WHAT THE TASK REQUIRES: Quote verbatim every line of the entries from the line containing "akocan (638, 687)" through the last line of the entries, both ends included.

[Element and text location data]

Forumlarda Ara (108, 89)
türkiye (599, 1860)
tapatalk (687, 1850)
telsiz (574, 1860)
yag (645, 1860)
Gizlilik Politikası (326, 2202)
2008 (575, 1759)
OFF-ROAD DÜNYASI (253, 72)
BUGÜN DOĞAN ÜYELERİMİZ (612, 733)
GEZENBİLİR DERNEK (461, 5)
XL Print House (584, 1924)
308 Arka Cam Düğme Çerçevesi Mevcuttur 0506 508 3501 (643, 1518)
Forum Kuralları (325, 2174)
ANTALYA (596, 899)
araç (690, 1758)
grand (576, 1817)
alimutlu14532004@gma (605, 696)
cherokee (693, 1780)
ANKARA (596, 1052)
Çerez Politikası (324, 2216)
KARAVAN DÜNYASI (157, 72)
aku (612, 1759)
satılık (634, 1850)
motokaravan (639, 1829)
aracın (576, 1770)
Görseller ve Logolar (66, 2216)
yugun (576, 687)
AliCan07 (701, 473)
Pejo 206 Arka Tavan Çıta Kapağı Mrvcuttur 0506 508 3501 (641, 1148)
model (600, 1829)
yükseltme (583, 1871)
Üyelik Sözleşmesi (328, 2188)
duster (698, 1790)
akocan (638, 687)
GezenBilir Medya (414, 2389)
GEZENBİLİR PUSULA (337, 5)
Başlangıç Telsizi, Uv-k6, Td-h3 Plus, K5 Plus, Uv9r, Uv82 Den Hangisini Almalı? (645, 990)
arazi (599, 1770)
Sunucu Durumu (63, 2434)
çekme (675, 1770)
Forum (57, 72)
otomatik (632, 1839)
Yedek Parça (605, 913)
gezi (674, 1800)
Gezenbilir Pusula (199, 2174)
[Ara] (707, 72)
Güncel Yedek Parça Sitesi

RESPONSE:
akocan (638, 687)
GezenBilir Medya (414, 2389)
GEZENBİLİR PUSULA (337, 5)
Başlangıç Telsizi, Uv-k6, Td-h3 Plus, K5 Plus, Uv9r, Uv82 Den Hangisini Almalı? (645, 990)
arazi (599, 1770)
Sunucu Durumu (63, 2434)
çekme (675, 1770)
Forum (57, 72)
otomatik (632, 1839)
Yedek Parça (605, 913)
gezi (674, 1800)
Gezenbilir Pusula (199, 2174)
[Ara] (707, 72)
Güncel Yedek Parça Sitesi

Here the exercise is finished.